Dr. McKen responded to this declaration with a motion raising preliminary objection attacking subject matter jurisdiction of the court because of the impact of §§ 3-2A-02(a) and 3-2A-04(a) of the Courts and Judicial Proceedings Article. 3 Following submission of memoranda by the parties, oral argument was had and the motion was granted. After the filing of a revised order granting the motion, the Cannons appealed to the Court of Special Appeals. We granted the writ of certiorari prior to consideration by that court in order to consider an important issue of public interest.
(1)
Simply stated, the position of the Cannons is that the injury to Mrs. Cannon was not one arising or resulting from the rendering or failure to render health care. Thus, by definition, it was not a "medical injury," and not within the Act. Specifically, the Cannons contend their claim was based upon general negligence and products liability rather than medical malpractice. The Cannons further assert that, as proprietor of a commercial establishment, Dr. McKen had a duty to provide Mrs. Cannon, a business invitee, with safe premises and to warn of latent damages. Dr. McKen, on the other hand, argues that "[u]nder the fact[s] alleged in their Declaration, the Appellant's alleged injuries arose from the rendering of dental care" and thus was a "medical injury" and arbitration was required. Each party was reached their ultimate conclusion from their respective interpretations of legislative intent.

WHAT TO PRODUCE:
Answer these from the court opinion:
(a) To which court did the Cannons appeal after the revised order granting the motion was filed?
(b) On what two grounds do the Cannons say their claim was based, instead of medical malpractice?
(c) What status do the Cannons assign to Mrs. Cannon in arguing that Dr. McKen owed her safe premises?
The data has no connection to the court opinion.

DATA SECTION:
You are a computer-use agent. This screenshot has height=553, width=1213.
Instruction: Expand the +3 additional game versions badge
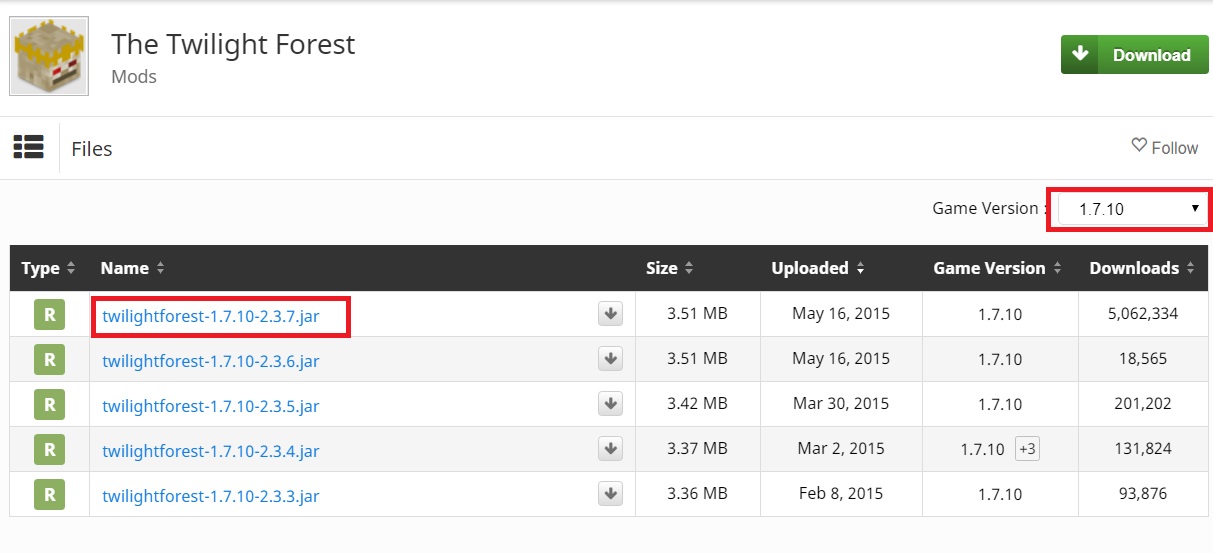point(1027,449)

SOLUTION FOR THIS PROBLEM:
(a) The Court of Special Appeals.
(b) General negligence and products liability.
(c) A business invitee.